Energy bills are rising because the price cap, which is the maximum amount a supplier can charge for a unit of energy, is also increasing. The cap was introduced back in 2019 and it’s designed to safeguard 11 million customers on standard variable tariffs and four million homes who use prepayment meters.
The price cap puts a ceiling on the price a customer pays for a single unit of gas and electricity. As a result, it is a cap for prices, not bills. Due to this, customers should not use the price cap to save money on their bills and it should only ever be seen as a backstop.
A new energy price cap is announced twice per year. Back in April, it rose by £96. In October, it will rise by £139. As a result, customers on standard variable tariffs are seeing their bills rise substantially for the second time this year.

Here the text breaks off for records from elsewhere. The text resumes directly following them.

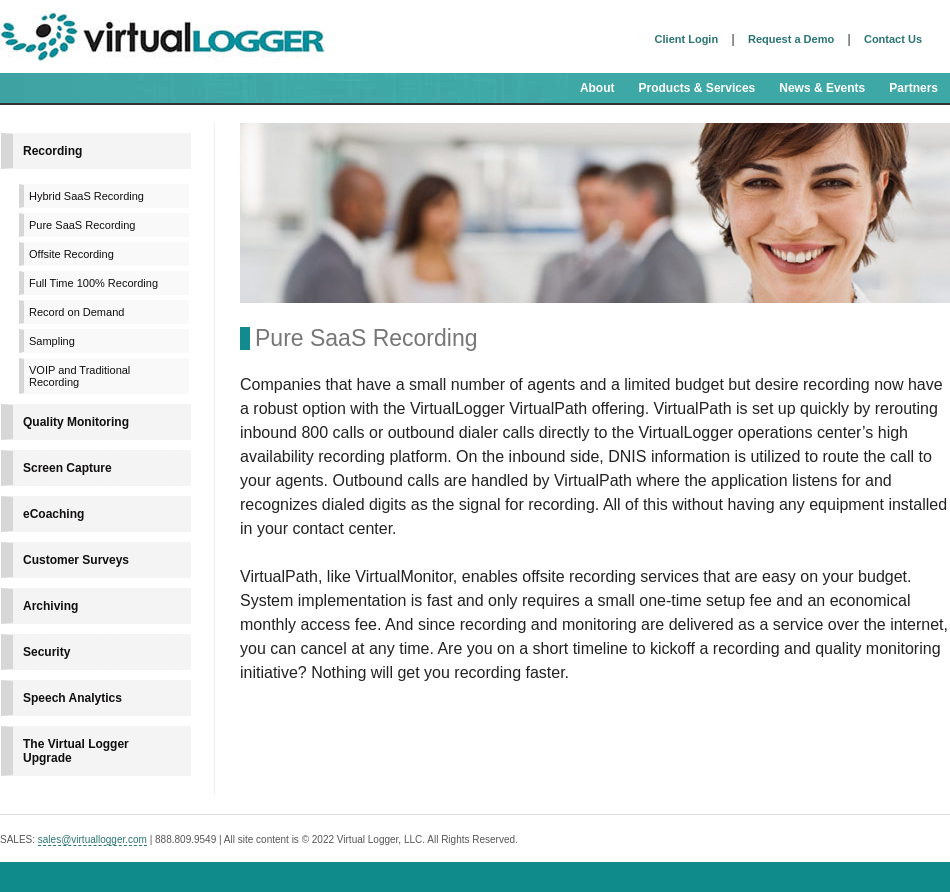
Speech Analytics (72, 698)
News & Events (822, 88)
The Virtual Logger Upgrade (76, 751)
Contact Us (893, 39)
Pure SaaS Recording (82, 225)
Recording (52, 151)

However, although bills are rising with the new price cap, it’s important to point out that these customers are still expected to experience savings when compared with the amount they’d pay if the cap didn’t exist. But, although it’s currently estimated that the price cap saves these customers around £100 each year, those affected could save even more by switching provider.
Ofgem sets the price cap after examining a number of factors. This time, rising wholesale prices, increased demand and a lower supply of gas imports have all contributed to the price increase.
In the last six months, it’s estimated that wholesale gas prices have more than doubled. Subsequently, with market costs rising, the new price cap reflects the increased price suppliers are paying for wholesale energy, with these costs being passed onto the consumer.